“The hour has come. The Son of Man is betrayed into the hands of sinners.” (Mark 14:41)
All Jesus’s human life had anticipated this hour. Every careful attempt at keeping the messianic secret. Every emotional investment poured gladly into his disciples. Every glimpse of the ocean of his kindness as he healed the blind, the mute, the lame, the demonized, and even raised the dead.
Now the hour has come. All history hinges on this hour. And it is utterly terrifying. Jesus must decide: Will he protect his own skin, and soul, or will he embrace his Father’s perfect and painful will?
His dying had begun long before this hour, but now in Gethsemane, he must face the death to self that comes before the death at Calvary. Never has a soul been in such anguish. Never has a human been so undeserving of divine wrath. Never has anyone else faced such horror, to be made sin on behalf of others — to put himself forward in our place.
His Hour Has Come
Even as early as John 2, when Jesus turned water to wine, he knew, “My hour has not yet come” (John 2:4). But he acknowledged his hour would come. And it shaped him from the beginning.
“Never before had a human heart faced what Jesus did in that garden. And never again will God require it.”

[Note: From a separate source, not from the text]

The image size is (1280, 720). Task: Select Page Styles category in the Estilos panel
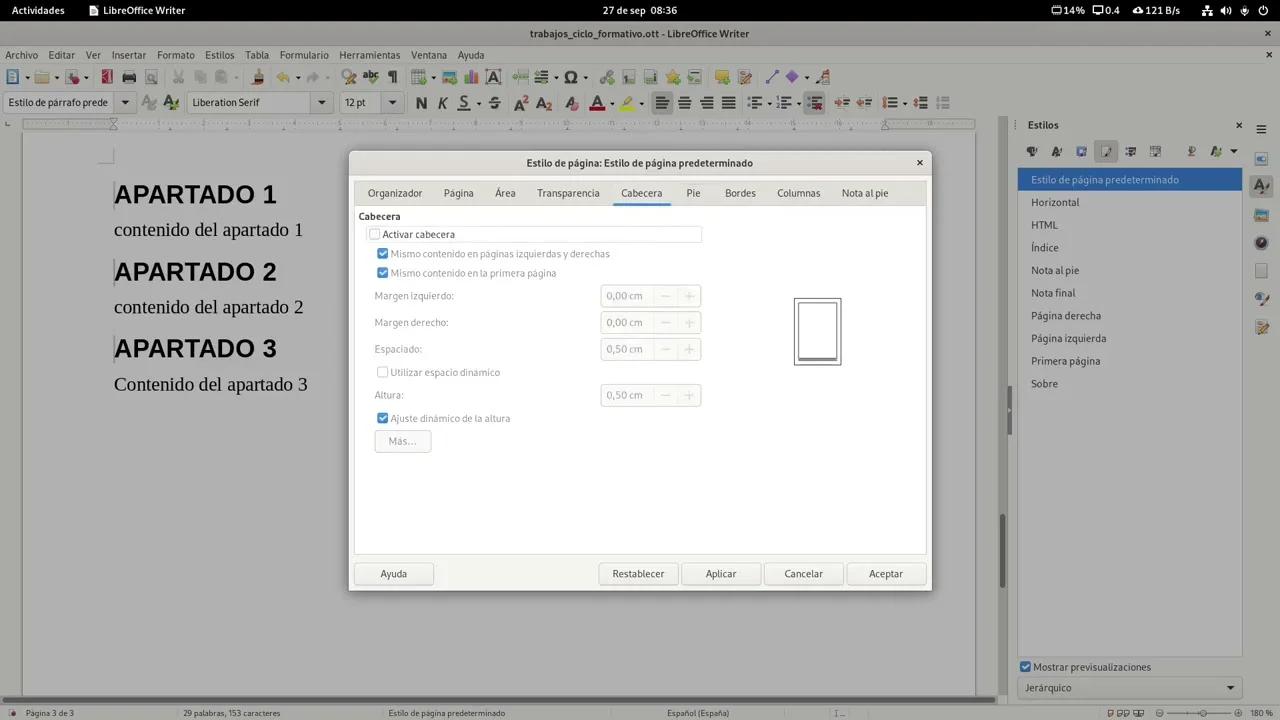[x=1105, y=152]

When he went up to Jerusalem privately for the Feast of Booths, he knew, “My time has not yet come” (John 7:6). Once he began to teach publicly, it wasn’t long before “they were seeking to arrest him, but no one laid a hand on him.” Why was he spared? John explains: “Because his hour had not yet come” (John 7:30). Then again in John 8, during this same appearance in the holy city, “he taught in the temple; but no one arrested him.” Again John explains his invincibility: “Because his hour had not yet come” (John 8:20).
But when Jesus finally came to this grave and prescient Passover week, he knew, at long last,
“The hour has come for the Son of Man to be glorified. Truly, truly, I say to you, unless a grain of wheat falls into the earth and dies, it remains alone; but if it dies, it bears much fruit.” (John 12:23–24)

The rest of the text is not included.